Adrienne Paige Gilbert Award
The Adrienne Paige Gilbert Award and Scholarship was presented this year to Sifat Baig. This scholarship is given yearly to a deserving Ball State student with a disability, with a preference given to students with Osteogenesis Imperfecta. Sifat is the first student with Osteogenesis Imperfecta to receive the Adrienne Paige Gilbert Award in the four years it has been awarded to a student at Ball State.
Kay and Jeff Gilbert have endowed this scholarship in honor of their daughter Adrienne Paige Gilbert. Adrienne only lived for four months, but in that short time had a great impact on all who knew her. While their daughter did not get the chance to attend college, the Gilberts' hope is that the scholarship would allow others to go in her place.
Sifat is a freshman from Hanover Park, Illinois. In his first year at Ball State he has been actively involved with the Power Soccer team as team manager and the Williams Hall Council.

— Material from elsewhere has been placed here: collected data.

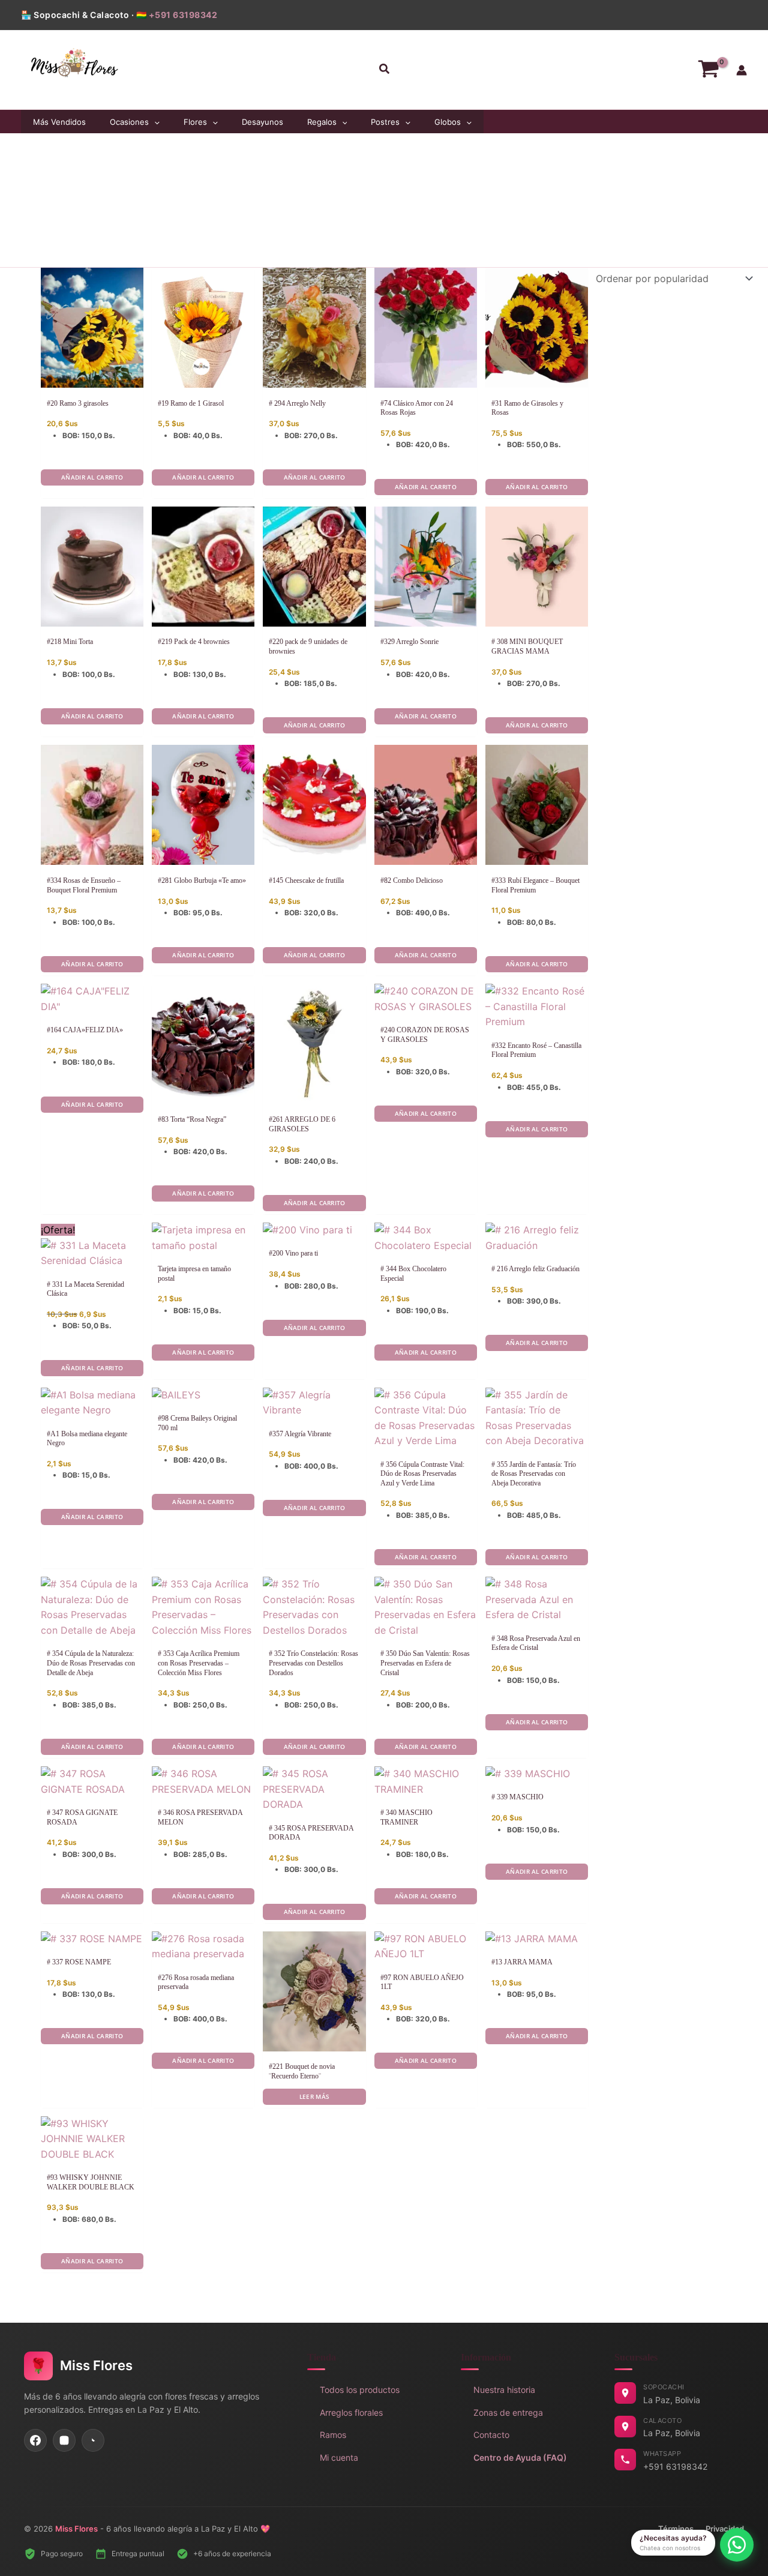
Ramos (333, 2435)
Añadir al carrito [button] (92, 477)
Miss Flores (76, 2528)
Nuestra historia (504, 2390)
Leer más (314, 2096)
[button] (384, 70)
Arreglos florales (351, 2412)
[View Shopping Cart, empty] (708, 70)
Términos (676, 2528)
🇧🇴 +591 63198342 (177, 15)
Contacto (491, 2435)
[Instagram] (64, 2440)
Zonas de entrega (508, 2412)
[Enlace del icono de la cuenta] (741, 70)
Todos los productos (360, 2390)
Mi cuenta (339, 2457)
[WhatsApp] (93, 2440)
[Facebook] (35, 2440)
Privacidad (725, 2528)
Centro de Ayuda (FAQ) (520, 2457)
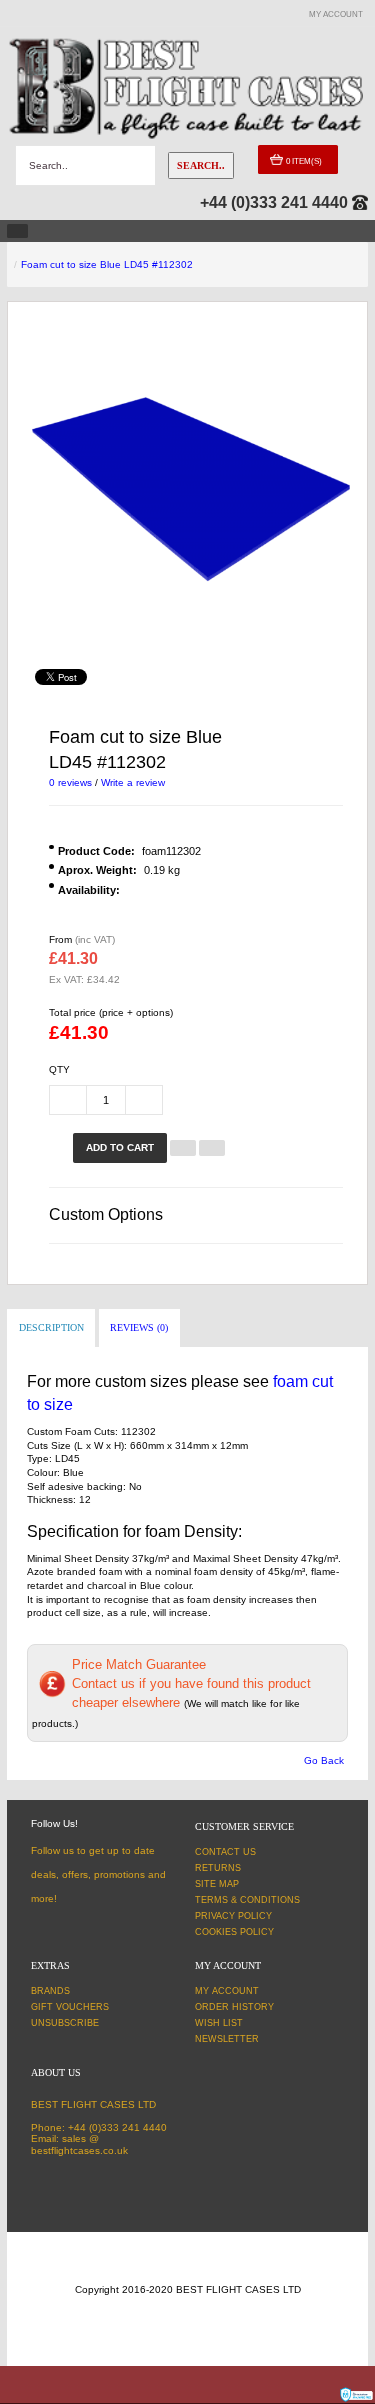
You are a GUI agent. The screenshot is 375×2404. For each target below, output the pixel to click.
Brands (50, 1991)
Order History (234, 2007)
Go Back (324, 1760)
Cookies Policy (234, 1932)
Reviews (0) (139, 1327)
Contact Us (225, 1852)
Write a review (133, 782)
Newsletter (227, 2039)
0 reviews (70, 782)
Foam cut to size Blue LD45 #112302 (107, 264)
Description (51, 1327)
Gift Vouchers (70, 2007)
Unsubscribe (65, 2023)
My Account (227, 1991)
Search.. (201, 165)
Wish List (219, 2023)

Linda Strunck: 2009 Outstanding Alumnus Award
The Harris-Rose Outstanding Alumnus Award recognizes a Ball State alumnus with a disability who has been successful after graduation and serves as a role model to current students. The Harris-Rose title began developing several years ago as it was named in honor of Richard Harris, who is most responsible for the good reputation that Ball State has in serving students with disabilities. Last year Richard requested that a second name be added to the award to honor Bruce Rose, an alumnus who had a significant impact on access at Ball State.
Richard presented the award to this year's recipient, Linda Strunck. Linda graduated from Ball State with a Masters Degree in Special Education/Early Childhood Education and began teaching at Ball State in spring 1999. She is currently an active mentor in the Faculty Mentorship Program as well. In her time at Ball State, Linda has had two corneal transplants, leaving her completely blind in both eyes.
Linda expressed feeling honored for receiving an award for doing something that she loves. She stated, "I love teaching and advising students." During her acceptance speech Linda provided some words of encouragement for students, "You have already met many challenges by being here at Ball State. You may have very specific hopes and dreams, but allow life to happen with you and allow opportunities to come to you." Linda concluded her speech with a poem which acknowledged Carlos Taylor for teaching her that it is okay to be blind.
DSD Office Relocates in May
DSD wants to remind everyone that we will be relocating to room 410 of the Arts and Communication building (connected to Emens Auditorium on the east side) in mid May. We expect to be in this temporary location through the fall 2009 semester and look forward to moving into our new office on the first floor of the Student Center in January 2010 after the renovation is complete.